«Partorirai con dolore». È la frase che nella mitologia ebraica e cristiana viene attribuita a Dio, che la pronuncia a Eva, la prima donna, colei che ha disobbedito. E c’è un romanzo, da cui poi David Lynch ha tratto un film, “Dune”, che mostra le donne come la “razza” appena al di sotto dell’essere supremo – eppure le sole in grado di generarli – le sole in grado di sopportare tantissima pena.

Tutte noi ci siamo chieste spesso se il nostro dolore e quello degli uomini sia uguale. Depilazione con ceretta e parto sembrano essere una garanzia che sì, le donne resistono meglio, hanno una soglia del dolore più alta. Eppure, a quanto pare, si tratta solo di percezione: la scienza smentisce quella che in cuor nostro era una pia illusione.
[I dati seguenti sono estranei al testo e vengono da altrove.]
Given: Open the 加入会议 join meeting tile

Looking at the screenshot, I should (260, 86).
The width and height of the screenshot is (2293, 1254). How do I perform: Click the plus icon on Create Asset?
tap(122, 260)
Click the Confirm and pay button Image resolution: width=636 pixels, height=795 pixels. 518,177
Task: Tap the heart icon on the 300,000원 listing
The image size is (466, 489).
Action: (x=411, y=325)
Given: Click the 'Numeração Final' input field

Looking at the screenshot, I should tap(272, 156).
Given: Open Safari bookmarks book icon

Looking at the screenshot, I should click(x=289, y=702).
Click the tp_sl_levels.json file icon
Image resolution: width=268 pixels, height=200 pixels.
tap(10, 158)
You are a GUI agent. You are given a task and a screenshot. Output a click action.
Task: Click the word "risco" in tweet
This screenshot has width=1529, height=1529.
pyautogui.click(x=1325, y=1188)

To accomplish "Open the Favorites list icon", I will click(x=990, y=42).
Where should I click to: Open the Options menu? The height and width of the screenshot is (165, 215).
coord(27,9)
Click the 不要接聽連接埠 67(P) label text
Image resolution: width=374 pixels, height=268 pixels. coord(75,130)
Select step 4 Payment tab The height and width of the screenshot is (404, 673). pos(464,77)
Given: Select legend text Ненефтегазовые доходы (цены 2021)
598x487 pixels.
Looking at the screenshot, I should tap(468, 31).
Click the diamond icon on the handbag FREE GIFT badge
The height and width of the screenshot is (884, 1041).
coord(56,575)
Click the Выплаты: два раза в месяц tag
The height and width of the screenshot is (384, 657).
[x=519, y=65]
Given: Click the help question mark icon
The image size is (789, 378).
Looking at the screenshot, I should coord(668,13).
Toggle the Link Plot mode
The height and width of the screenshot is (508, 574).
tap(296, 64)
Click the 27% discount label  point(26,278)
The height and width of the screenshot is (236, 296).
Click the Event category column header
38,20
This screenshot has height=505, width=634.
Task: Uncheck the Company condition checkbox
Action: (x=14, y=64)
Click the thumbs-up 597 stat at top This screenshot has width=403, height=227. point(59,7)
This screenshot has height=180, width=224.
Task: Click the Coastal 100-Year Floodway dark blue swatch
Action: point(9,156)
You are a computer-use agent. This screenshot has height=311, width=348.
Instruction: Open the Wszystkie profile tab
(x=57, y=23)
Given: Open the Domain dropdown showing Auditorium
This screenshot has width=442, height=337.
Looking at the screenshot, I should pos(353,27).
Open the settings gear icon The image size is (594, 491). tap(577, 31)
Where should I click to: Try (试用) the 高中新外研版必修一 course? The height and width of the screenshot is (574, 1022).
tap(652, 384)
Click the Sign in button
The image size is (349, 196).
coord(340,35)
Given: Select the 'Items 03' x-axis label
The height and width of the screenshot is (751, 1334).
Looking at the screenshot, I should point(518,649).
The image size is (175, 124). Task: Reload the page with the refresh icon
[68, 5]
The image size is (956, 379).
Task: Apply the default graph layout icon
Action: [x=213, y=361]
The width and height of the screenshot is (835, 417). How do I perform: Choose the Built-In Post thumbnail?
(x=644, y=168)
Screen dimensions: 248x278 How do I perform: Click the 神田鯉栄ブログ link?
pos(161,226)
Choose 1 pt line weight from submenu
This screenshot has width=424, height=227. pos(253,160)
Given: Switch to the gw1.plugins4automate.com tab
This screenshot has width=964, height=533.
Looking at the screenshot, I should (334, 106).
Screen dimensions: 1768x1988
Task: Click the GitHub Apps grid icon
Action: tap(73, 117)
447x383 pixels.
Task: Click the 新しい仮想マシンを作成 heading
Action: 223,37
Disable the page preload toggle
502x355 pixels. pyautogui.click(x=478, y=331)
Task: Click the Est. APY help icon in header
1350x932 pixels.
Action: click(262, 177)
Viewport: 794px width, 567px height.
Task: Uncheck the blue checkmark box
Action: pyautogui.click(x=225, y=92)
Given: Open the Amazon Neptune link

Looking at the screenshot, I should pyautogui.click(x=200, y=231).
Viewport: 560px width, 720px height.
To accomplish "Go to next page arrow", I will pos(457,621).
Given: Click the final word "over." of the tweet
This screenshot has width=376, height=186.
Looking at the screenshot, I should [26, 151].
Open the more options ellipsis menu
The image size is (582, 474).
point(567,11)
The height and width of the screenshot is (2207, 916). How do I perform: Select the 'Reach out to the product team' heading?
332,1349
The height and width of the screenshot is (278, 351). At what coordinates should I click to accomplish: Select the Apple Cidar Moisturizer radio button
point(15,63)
In pratica, la scienza ha scoperto che non solo la donna è il ricettacolo di tutte quelle condizioni croniche che causano sofferenza fisica estrema, ma avrebbe anche una soglia più bassa per via della differenza nel meccanismo della trasmissione del dolore. Tutta colpa delle sinapsi, ossia dei collegamenti tra sistema nervoso centrale e ramificazioni periferiche. E in tutto questo interviene anche una certa componente emotiva e la storia della cronicizzazione del dolore, che ne alterano in peggio la percezione. In barba a noi che, magari durante il travaglio, ci siamo ritrovate a chiederci se il nostro compagno sarebbe mai riuscito a sopportare tanto.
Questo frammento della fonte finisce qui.